Estimated maximum running time of the task. This parameter will be sent to different task queues and it is up to the task queue to decide if the task would be killed if the task could not be completed within specified `walltime`. `walltime` could be specified as a string in the format of `HH:MM:SS` where `HH`, `MM` and `SS` are hours, minutes, and seconds, or an integer with units `s` (second), `m` (minute), `h` (hour), or `d` (day), although the internal format of `walltime` (when you use `walltime` in `job_template` etc) is always `HH:MM:SS`. For example, you could use `walltime='240:00:00'` or `walltime='10d'` for a job that would run 10 days.

It is worth noting that, if some tasks fail because of insufficient `walltime` (or `cores` or `mem`), it is safe to change these options and re-run the jobs.
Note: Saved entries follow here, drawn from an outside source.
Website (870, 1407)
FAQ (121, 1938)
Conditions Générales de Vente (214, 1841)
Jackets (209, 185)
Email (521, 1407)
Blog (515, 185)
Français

These will only restart the failed jobs because completed or running jobs are not affected by the change of these options.

### Option `cores`

Number of cores on each computing node, which corrsponds to the `ppn` option of a PBS system.

PBS task queue also accepts a parameer `nodes` (corresponds to PBS resource option `nodes`, default to 1) but it is currently unused because SoS does not yet support multi-node tasks.

### Option `mem`

The total amount of memory needed across all nodes. Default units are bytes; can also be expressed in megabytes (`mem=4000MB`). gigabytes (`mem=4GB`) or gibibytes (`mem=4GiB`), although all inputs are converted to bytes internally. To use this option in a `job_template`, you generally need to use expressions such as `{mem//1e9}GB`.

### Option `queue`

Option `queue` specifies a task queue to which the current task will be submitted. This option overrides system default (command line option `-q`) so it is generally a good idea to use command line option `-q` so that the task could be submitted to different task queues, unless the task has to be executed in a particular server (e.g. with a software that is unavailable elsewhere).

### Option `to_host`

Option `to_host` specifies additional files or directories that would be synchronized to the remote host before tasks are executed. It can be specified as

* A single file or directory (with respect to local file system), or
* A list of files or directories, or
* A dictinary of `{local: remote}` file maps that specify how local files are synchronized to the remote host.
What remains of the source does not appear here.